*** Excerpt provided Section Begins ***
Because of antigenic drift, the strains used must be changed periodically as new strains emerge that are no longer controlled by people's residual immunity.

FluMist®

On 17 June 2003, the U. S. Food and Drug Administration (FDA) approved FluMist® – a live-virus vaccine that is given as a spray up the nose.

The viruses have been weakened so that they do not cause illness, but are able to replicate in the relatively cool tissues of the nasopharynx where they can induce an immune response. Presumably this is tilted towards IgA production, a better defense against infection by inhaled viruses than blood-borne IgG antibodies.

All three currently-circulating strains of flu (H1N1, H3N2, and B) are included. As new strains appear, they can be substituted.

At present, this new vaccine is not approved for children younger than five (who might love to avoid a needle) and adults over 50. People with immunodeficiency (e.g., AIDS) should also be cautious about taking it.

Other weapons against flu

Amantadine and Rimantadine

Zanamivir (Relenza®) and Oseltamivir (Tamiflu®)

Antibiotics

Antibiotics are of absolutely no value against the flu virus. However, they are often given to patients to combat the secondary bacterial infections that occur and that are usually the main cause of serious illness and death.

Why so few drugs?

There are far fewer anti-viral drugs than antibacterial drugs because so much of the virus life cycle is dependent on the machinery of its host. There are many agents that could kill off the virus, but they would kill off host cell as well. So the goal is to find drugs that target molecular machinery unique to the virus. The more we learn about these molecular details, the better the chance for developing a successful new drug.

"Bird Flu"

In October 2003, an epidemic of influenza in chickens began sweeping through several countries in the Pacific Rim (Vietnam, Thailand, Japan, China, South Korea, Cambodia). The virus is H5N1. The H5 molecule is common among bird influenza viruses but has not been seen on flu viruses that cause human epidemics. However, sporadic human cases of H5N1 (with an alarmingly-high fatality rate) have been occurring ever since.

As a glance at the tables above will show, humans have had long experience with infections and vaccines by both H1 and H3 flu viruses. But the human population has absolutely no immunity against any H5 viruses. Has the ground been prepared for another worldwide pandemic?

So far, person-to-person spread seems to account for only a few cases. Most cases seem to have been acquired from close contact with infected birds.

However, there are reports that the virus has been found in pigs. This is very troubling as simultaneous infection of a pig by a human strain could provide the opportunity for genetic reassortment between the two strains [Link] with the creation of an H5 virus able to spread rapidly between humans.

Work is going forward on an H5N1 vaccine. However, this is a virus that kills chickens so it is not surprising that it does not grow well in the eggs used for vaccine production.

The "Spanish" Flu

For almost a decade, Jeffery Taubenberger and his colleagues have been sequencing the genes of the influenza virus that had been recovered from

• preserved lung tissue of a U.S. soldier who died from influenza in 1918;
• lung tissue from a flu victim whose body had remained frozen in the permafrost of Alaska since she died in 1918.

In the 6 October 2005 issue of the journal Nature, they reported completing the task.

Why had they bothered? Because:

The knowledge of the genome of the 1918 virus may provide clues to help us avoid — or at least prepare for — another pandemic. In fact, its genome turns out to resemble bird flu genomes more closely than those of human strains. If a bird flu virus could create the pandemic of 1918, what may we expect from the current rapid spread of bird flu?

But even with all of its genes now completely sequenced, why the 1918 strain was so deadly remains a mystery. But deadly it is. They have even been able to replace the 8 genes of a laboratory strain of flu virus with all 8 genes of the 1918 strain (using strict biosafety containment procedures!). The resulting virus kills mice faster than any other human flu virus tested. (Reported in the 7 October 2005 issue of Science.)
*** Excerpt provided Section Ends ***
== Task to complete ==
According to the flu excerpt, which three strains of flu are included in FluMist? The rows are separate material with no connection to the flu excerpt.
*** Recorded data Section Begins ***
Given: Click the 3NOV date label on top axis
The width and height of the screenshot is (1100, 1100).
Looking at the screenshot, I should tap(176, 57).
*** Recorded data Section Ends ***
*** Recorded data Section Begins ***
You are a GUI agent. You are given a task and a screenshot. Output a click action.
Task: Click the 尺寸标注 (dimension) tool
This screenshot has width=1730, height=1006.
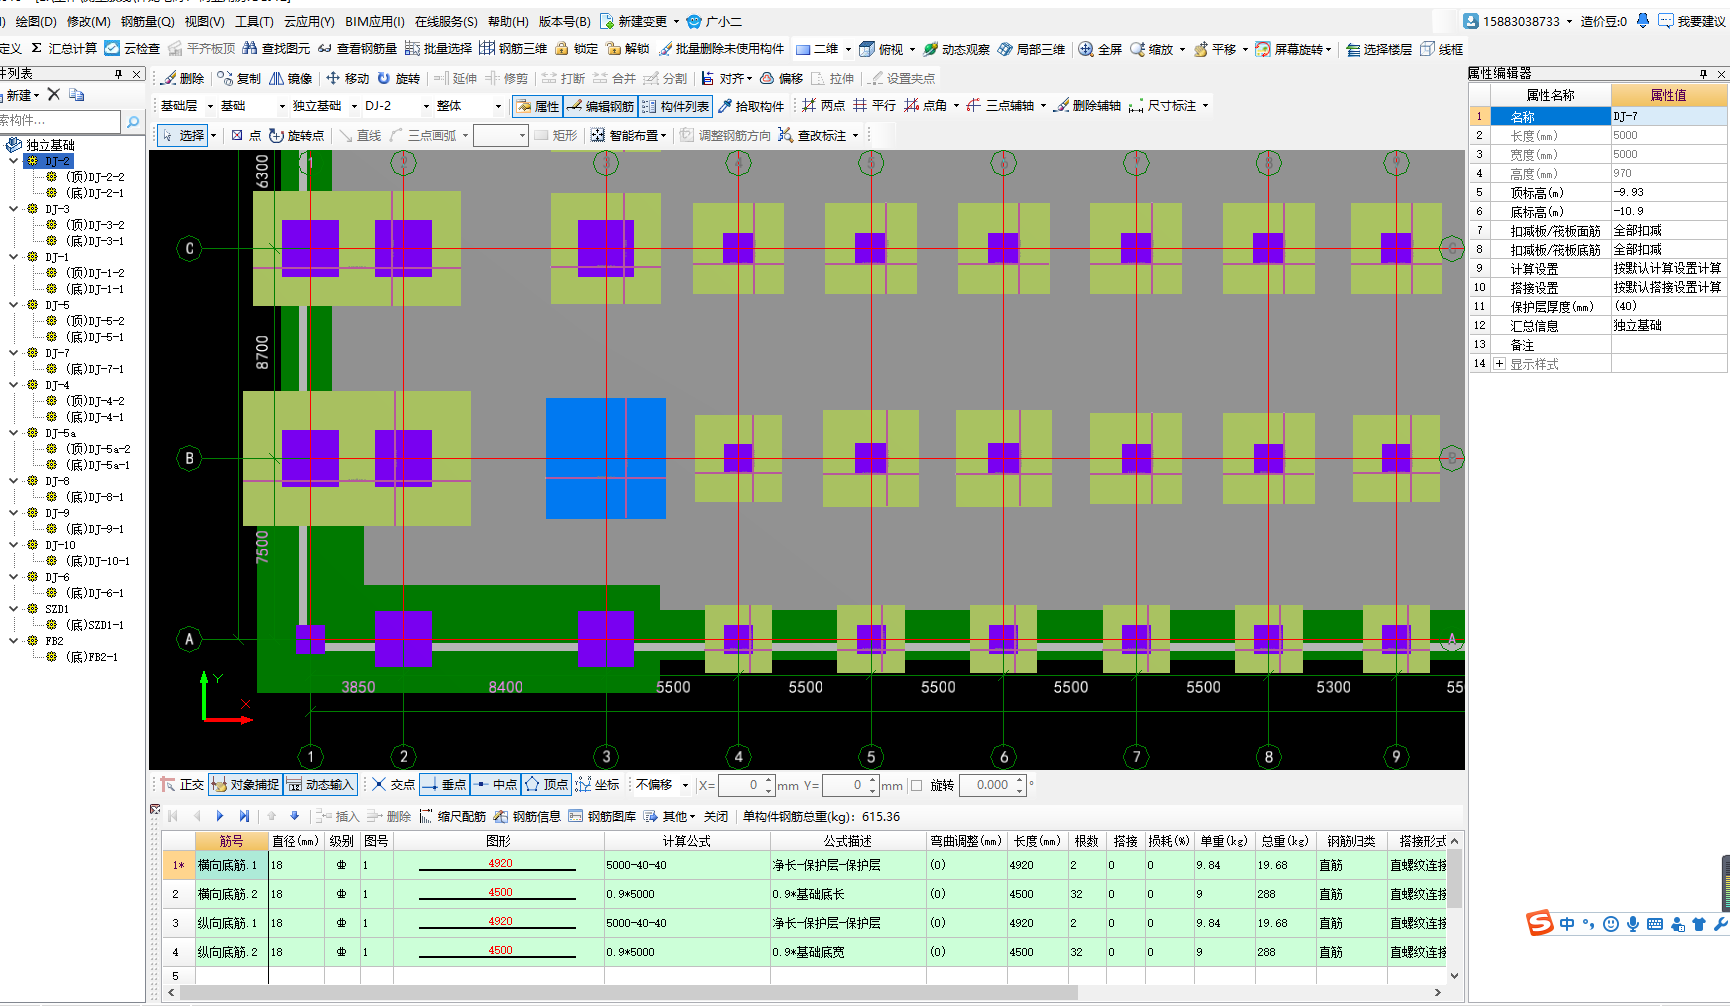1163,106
*** Recorded data Section Ends ***
== Written solution ==
H1N1, H3N2, and B.